Ingredients:
- 1 cup raw rice
- 1/2 cup split yellow moong dal
- 4 cups water
- 1/2 teaspoon cumin seeds
- 1/2 teaspoon black pepper
- 1/4 teaspoon turmeric powder
- 1 inch ginger, finely chopped
- 1 tablespoon ghee or oil
- Salt to taste
- A few curry leaves
- 2 tablespoons cashews, chopped (optional)
- 1 tablespoon chopped coriander leaves for garnishing
Instructions:
Dry roast the moong dal in a pan until it turns light brown and gives off a nice aroma. Rinse the roasted dal and rice together and soak them in water for 30 minutes.
In a pressure cooker, add the soaked dal and rice with 4 cups of water, cumin seeds, black pepper, turmeric powder, ginger, and salt. Mix well and pressure cook on medium flame for 4-5 whistles.
Once the pressure has released, open the cooker and mix the pongal well. If the pongal is too thick, you can add some water to adjust the consistency.
In a separate pan, heat ghee or oil and add cashews (if using). Roast until they turn golden brown. Add curry leaves and roast for a few seconds.
Add the tempering to the pongal and mix well. Garnish with chopped coriander leaves.

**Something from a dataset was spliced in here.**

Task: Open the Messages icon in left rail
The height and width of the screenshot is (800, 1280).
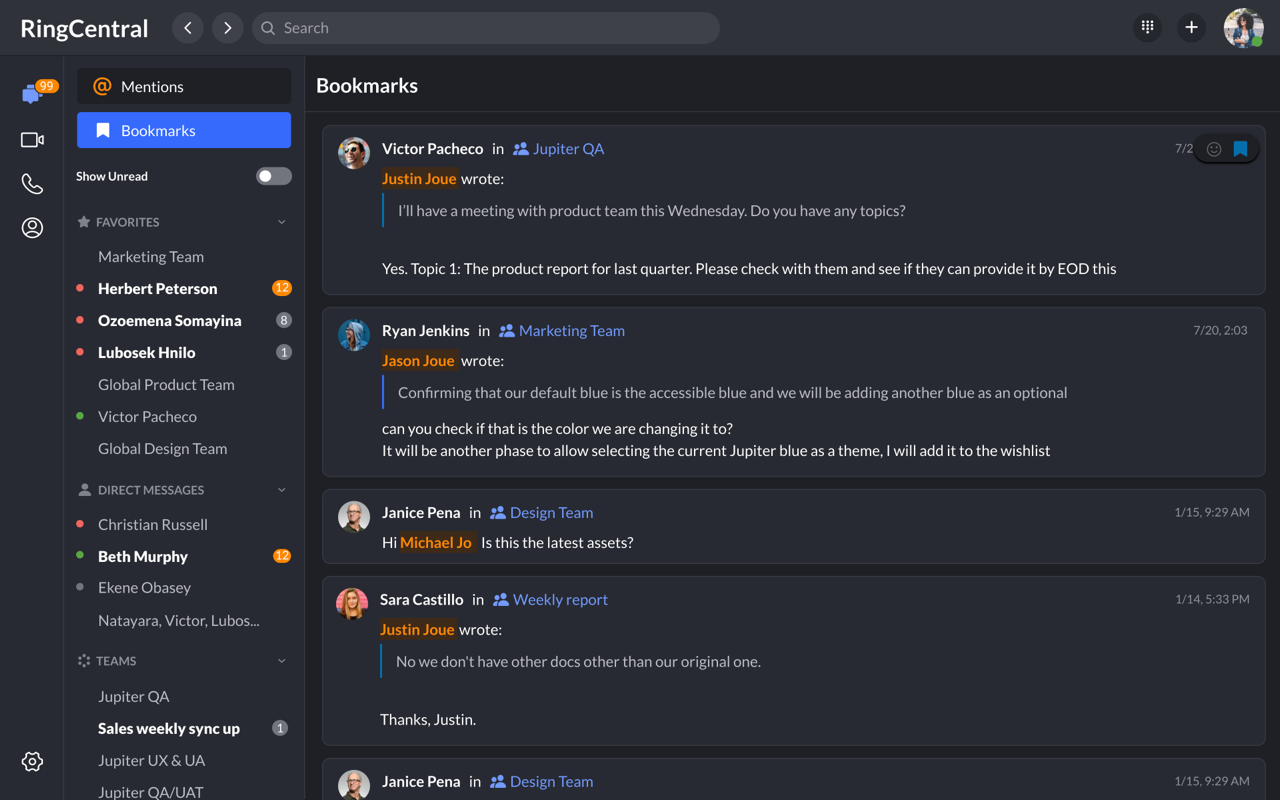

Serve hot with coconut chutney, sambar, or any vegetable curry.
Enjoy your delicious and healthy pongal!
Pro Tips:
Soaking the rice and dal: Soak the rice and dal for at least 30 minutes to ensure even cooking and to make the pongal soft and fluffy.
Water to rice and dal ratio: The right ratio of water to rice and dal is important to get the perfect consistency of the pongal. Use 4 cups of water for 1 cup of rice and 1/2 cup of dal.

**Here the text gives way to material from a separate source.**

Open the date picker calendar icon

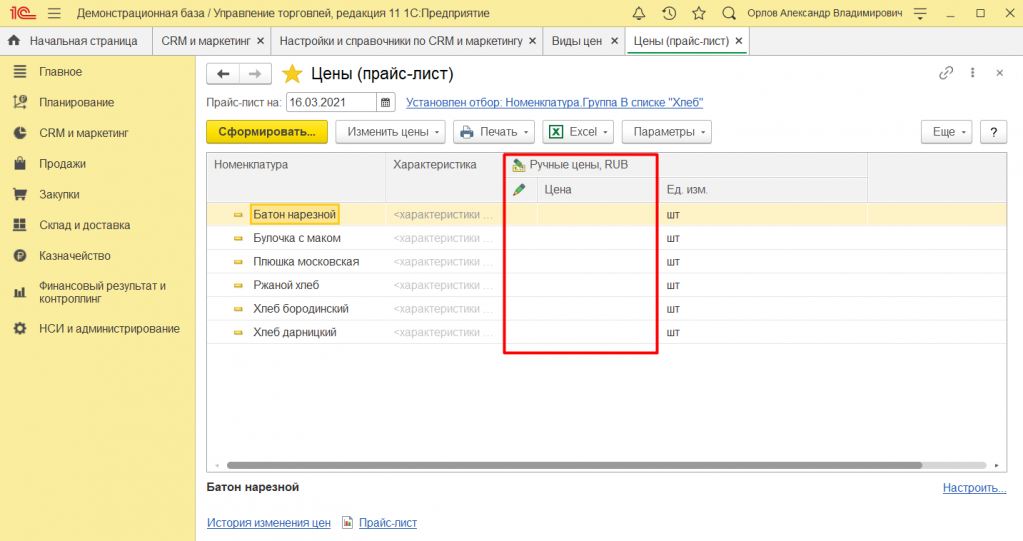(x=386, y=102)
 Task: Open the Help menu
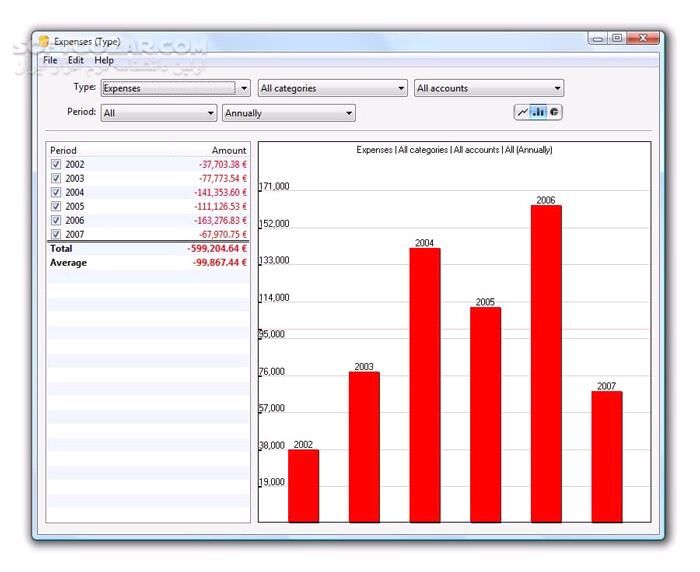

Tempering: The tempering of cumin seeds, black pepper, ginger, and curry leaves in ghee or oil adds an extra layer of flavor to the pongal. Make sure to add the tempering just before serving the pongal.
Consistency: Pongal should be soft and fluffy, but not too mushy. If it is too thick, you can add more water to adjust the consistency.
Roasting the moong dal: Dry roast the moong dal in a pan until it turns light brown and gives off a nice aroma. This step enhances the flavor of the dal.
Garnish: Garnish the pongal with chopped coriander leaves to add a burst of freshness to the dish.
Serving suggestions: Pongal is usually served with coconut chutney, sambar, or any vegetable curry. You can also enjoy it with pickle or papad.
By following these pro tips, you can make a delicious and flavorful pongal that will be loved by all.